Specifically, both Cambium Networks and Facebook Connectivity are working to coordinate the use of unlicensed wireless spectrum between wireless backhaul and Wi-Fi radios, enabling the efficient use of unlicensed spectrum, and increasing throughput.

Currently. The company’s portfolio of Gigabit wireless solutions provides connectivity from the cloud to the client with:

  • Gigabit speed wireless access
  • Faster rollout of Wi-Fi connectivity
  • Optimized performance of network infrastructure
  • Communications infrastructure for smart-city applications

But why all of a sudden does it seem that Gigabit is the next big thing? Many in the industry believe that Gigabit internet service is “the next-gen” internet service. 

“This expansion of high-speed internet access means increased opportunities for more engaging and productive learning environments, highly-effective telemedicine, and more broadly, the economic growth that has been associated with high performance connectivity over the past 20 years.”

As for utilizing and implementing these technologies into our current digital infrastructure, Bhatnagar shared that the company’s wireless solutions “help to deliver amazing outcomes that solve critical connectivity challenges, including education, healthcare, public safety and bridging the digital divide.”

Is 4G Still “Acceptable” Today?

But for those of us who are still on that 3G and 4G game, how does this technology, specifically Terragraph mesh, help shape the future of 5G growth? Is 3G gone? Is 4G still ‘acceptable’ based upon our current digital landscape?

“End users want reliable connectivity at a fair price,” Bhatnagar emphasized. “They are indifferent to the underlying technology. Our experience with different technologies, use cases, and frequencies gives us an edge in rapidly developing solutions with an industry-leading total cost of ownership. Our new multi-mode 60 GHz Terragraph-enabled wireless mesh solution provides Gigabit speeds at a fraction of the cost and time of deploying fiber.”

Does Wi-Fi Stand a Chance?

Our follow-up to this is how, if at all, 5G and Wi-Fi work together (or against) this notion? Does Wi-Fi even stand a chance?

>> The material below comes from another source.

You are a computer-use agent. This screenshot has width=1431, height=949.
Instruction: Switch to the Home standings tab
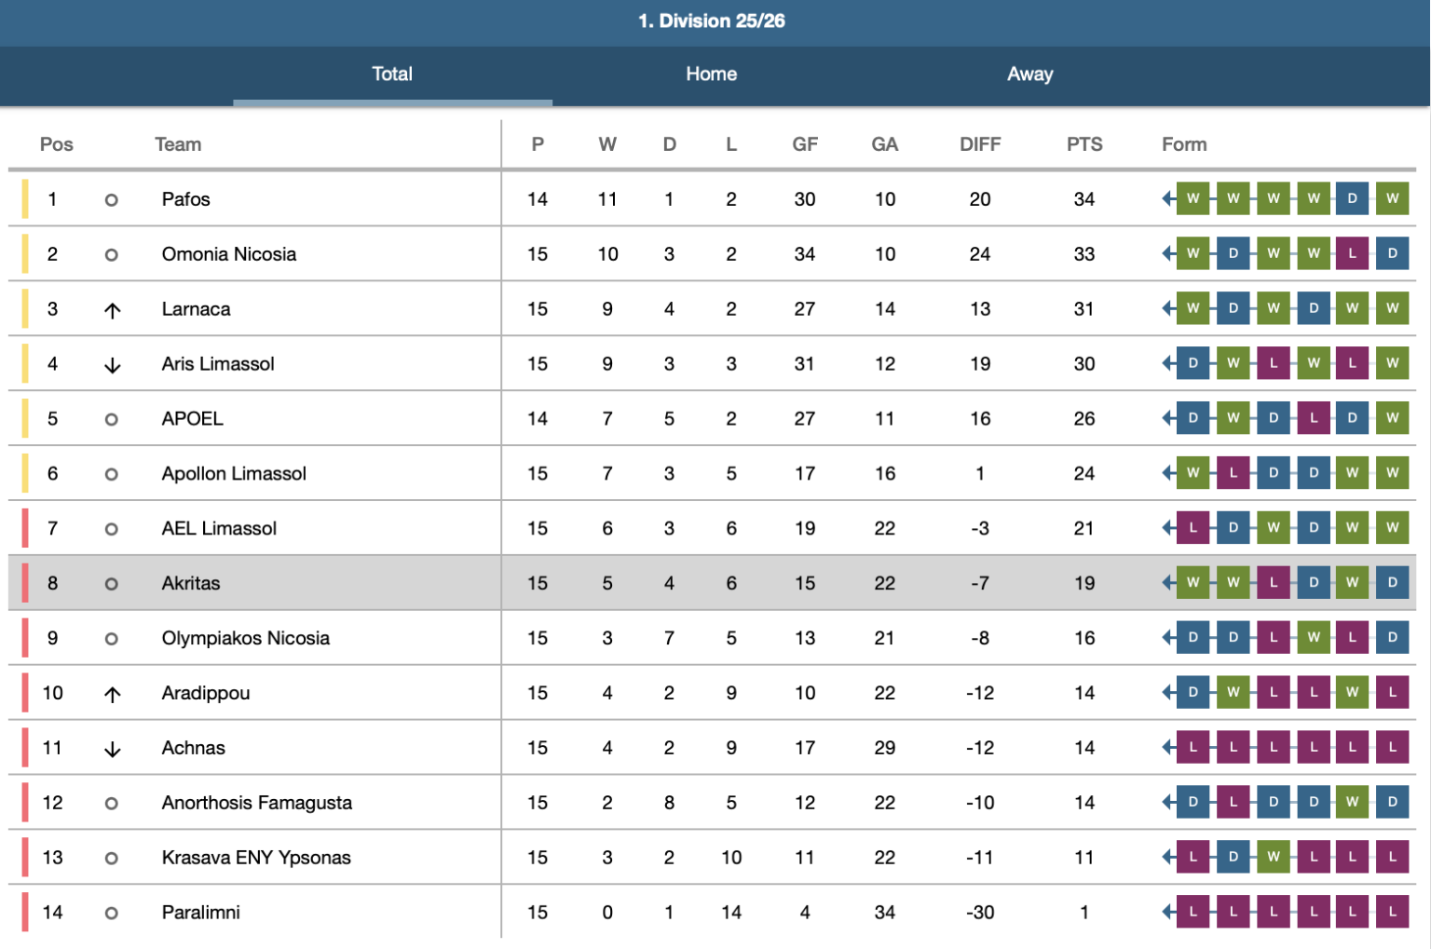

Cambium Networks believes Wi-Fi can live harmoniously. “Networks should be reliable and easy to operate, while doing so in an efficient manner. 5G and Wi-Fi will coexist to meet the capacity needs of the end-user. It is this diversity that enables network operators to select the technology that delivers the best price/performance in a given application.

Debunking the ‘Fake News’

Historically, networks have been designed around connecting the home, office, or remote locations together. Essentially, the focus has been on connecting locations. 

However, times have changed. “The work environment is now fully transportable,” Bhatnagar explained. And he’s not wrong. Since COVID-19 has been at large, our world has gone completely digital. 

“Secure wireless communications enable workers to have immediate contact to collaborate and improve decision-making. This has permanently blurred the line between “home” and “office”, and it has created a requirement for reliable and fast connectivity that has economic value for both the end-user and the network operator.”